— EXTRACT —

________

The diaphragm-type flush valves and the piston-type flush valve were described in numerous publications and patents. For example, various diaphragm-type flush valves are described in U.S. Pat. Nos. 5,125,621; 5,456,279; 6,216,730; or PCT publication WO91/17380, and the piston-type flush valve is described in U.S. Pat. No. 5,881,993.
Flush valve 10 includes a pilot chamber 36 formed by the dome 20 and diaphragm 12. Diaphragm 12 includes a control orifice 34, which enables water flow from main chamber 26 to pilot chamber 36 and thus causes pressure equalization between main chamber 26 and pilot chamber 36 separated by diaphragm 12. When the pressure is equalized, there is a net force on diaphragm 12 from pilot chamber 36 downward (on the diaphragm 12) since the diaphragm area in pilot chamber 36 is larger than the opposing diaphragm area in main chamber 26. The downward oriented net force keeps the valve closed by sealing main passage 14. To open flush valve 10, a pilot valve provides a pressure-relief mechanism that lowers the water pressure in pilot chamber 36. The pilot valve includes a pilot valve member 50 with a rod portion 58 displaceable by a plunger 56 connected to a manual flush handle 54. Pilot valve member 50 includes a pilot seat 52 for sealing against in the diaphragm plate 38.
Operation of handle 54 causes displacement of plunger 56 against rod portion 58 of pilot valve member 50. When pilot valve member 50 is displaced, water flows with minimal flow resistance from pilot chamber 36 near pilot seat 52 through the relief opening 49, while control orifice 34 in the diaphragm plate 38 imposes considerable resistance to the compensating flow from main chamber 26 through orifice 34 to pilot chamber 36. Consequently, the pressure in pilot chamber 36 decreases significantly below the pressure in main chamber 26 so that the force exerted by pressure in pilot chamber 36 is lower than that exerted by the pressure in main chamber 26. Thus, the portion of the diaphragm plate 38 located interior to its clamped portion 59 flexes upward, rising off main valve seat 14 (i.e., main passage 14); this opens the valve and water flows from main chamber 26 to water output 32.
When a user releases flush handle 54, pilot valve 50 returns to its position on pilot valve seat 52, but the pressure in the pilot chamber 36 does not immediately return to the level in the main chamber 26 because the pressure-equalizing flow from main chamber 26 to pilot chamber 36 is restricted by the small size of control orifice 34. This delay in pressure equalization is desirable because for a predetermined length of time water flows from output 32 to the connected toilet or urinal. Ultimately, however, the water flow via control orifice 34 equalizes the pressure between main chamber 26 and pilot chamber 36 to the point at which the downward force on main diaphragm 12 overcomes the upward force, and the valve closes. This entire flushing cycle is repeated by moving handle 54.

________

— SOURCE EXCERPT —
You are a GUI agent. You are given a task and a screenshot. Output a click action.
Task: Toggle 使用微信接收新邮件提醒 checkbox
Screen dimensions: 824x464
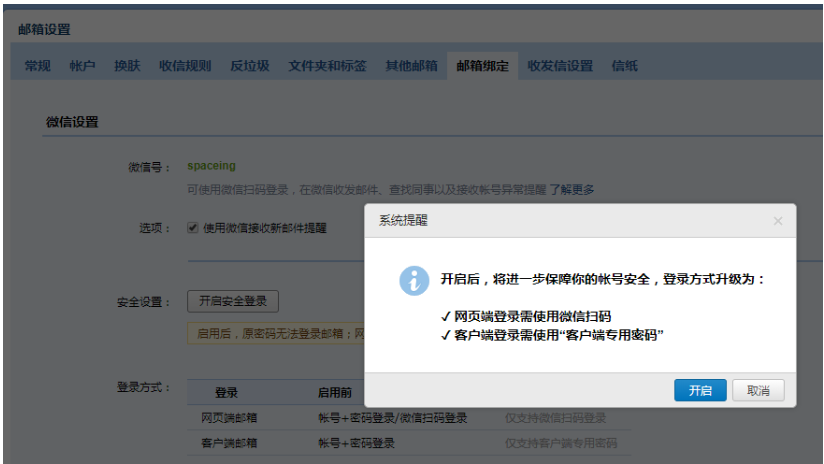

________

— TASK —
Decide whether the flush valve description agrees with each statement below, answering yes or no and quoting the words of the description that settle it. 1. The pilot chamber is formed by the dome and the diaphragm. 2. Releasing the flush handle makes the valve close at once. 3. The piston-type flush valve is described in U.S. Pat. No. 5,456,279.

— RESPONSE TO THIS TASK —
1. Yes: "Flush valve 10 includes a pilot chamber 36 formed by the dome 20 and diaphragm 12."
2. No: "the pressure in the pilot chamber 36 does not immediately return to the level in the main chamber 26"
3. No: "the piston-type flush valve is described in U.S. Pat. No. 5,881,993"